Rising accountability

The paper frames the issue as an expanding responsibility for travel managers. It cites a 2025 Cvent report finding that 91% of travel managers now hold responsibility for meetings and events, while organisational structures have not kept pace with that shift.

In Australia, HeadBox links the issue to cost pressure and reporting expectations, citing high travel costs and mandatory compliance reporting. It argues that unmanaged meetings and events can create cost and compliance risk when data and key performance indicators are limited.

HeadBox is best known as a meetings and events booking platform. It operates in multiple markets and launched in Australia in 2020. Its platform connects corporate event planners with more than 30,000 venues across major cities.

The report also notes that meetings and events budgets can sit outside central travel and procurement systems. In practice, some spending becomes visible only after an event has taken place. That lag reduces managers' ability to challenge purchasing decisions or prevent repeat issues.

Five obstacles

The whitepaper identifies five structural obstacles it says prevent organisations from bringing meetings and events under tighter strategic control.

The first is "the visibility problem". Spend data is distributed across teams, tools and regions, and can surface months after an event, limiting corrective action.

The second is fragmented ownership. Marketing, HR, executive assistants, procurement and regional offices often book venues and suppliers independently. The report says this can drive inconsistent supplier contracts, erode buying power, create governance gaps and increase risk.

The third is a compliance gap. The report contrasts data-driven compliance frameworks used in corporate travel with what it describes as looser controls around meetings and events, creating a blind spot for leadership and leaving risk unmanaged.

The fourth is cultural resistance to change. Established ways of running events can feel personal for senior stakeholders and experienced executive assistants. The whitepaper says change management requires empathy and champions, with demonstrated value rather than enforcement.

The fifth is undefined success. Meetings and events responsibilities are often added to travel manager roles without agreed KPIs or benchmarks. The report argues that unclear metrics make it difficult to demonstrate value, secure resources or align activity with wider organisational goals.

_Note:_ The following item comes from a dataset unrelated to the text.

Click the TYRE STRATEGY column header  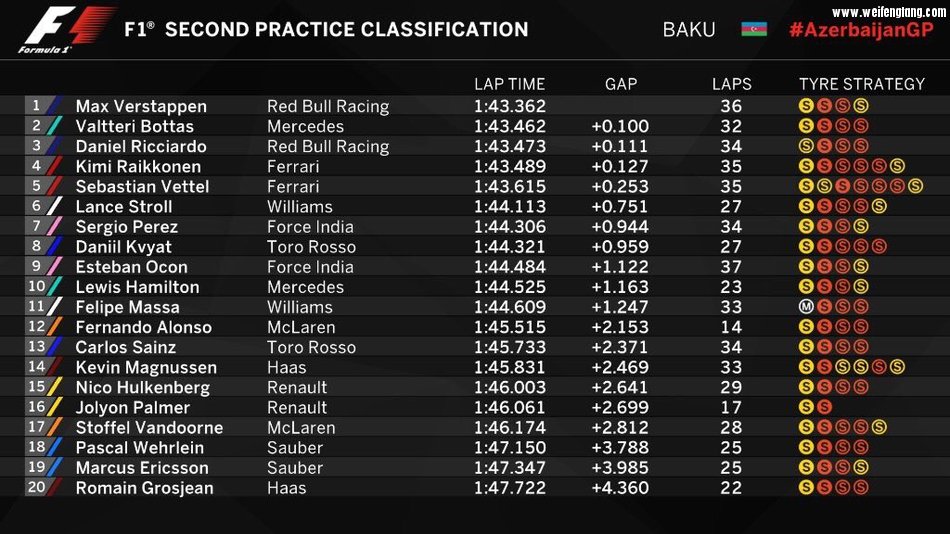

The research draws on conversations with travel managers at organisations including Microsoft, EY and Fidelity, who shared first-hand perspectives on the operational challenges of managing meetings and events within global businesses.

Roadmap and toolkit

Beyond diagnosis, the report includes a 12-month KPI roadmap and a set of practitioner tips. HeadBox positions these as practical guidance for travel managers seeking more consistent processes and clearer reporting lines.

Organisations have been tightening governance across travel and expense for several years, particularly in response to cost scrutiny and sustainability reporting. Meetings and events programmes add complexity because of the range of stakeholders and the variety of spend categories involved, from venue hire to catering and audio-visual services.

HeadBox founder and chief executive Andrew Needham described the report as a prompt for organisations to treat meetings and events with the same discipline applied to travel.

"This whitepaper is a call to action. The technology, the expertise, and the frameworks exist right now to bring meetings and events into the same strategic conversation as business travel. At HeadBox, that is exactly what we are here to help organisations do," said Andrew Needham, CEO and Founder, HeadBox.

Ali Lord, chief executive of HeadBox Australia, said the Australian market faces a combination of rising costs and reporting demands.

"For too long meetings and events have been in the shadows of corporate spend-a fragmented space where visibility often disappears the moment you leave the boardroom. Specifically for travel managers in Australia, rising domestic costs, ESG reporting requirements and decentralised booking culture mean a well-thought-out, data-driven platform is the only way to make spend and compliance manageable," said Ali Lord, CEO, HeadBox Australia.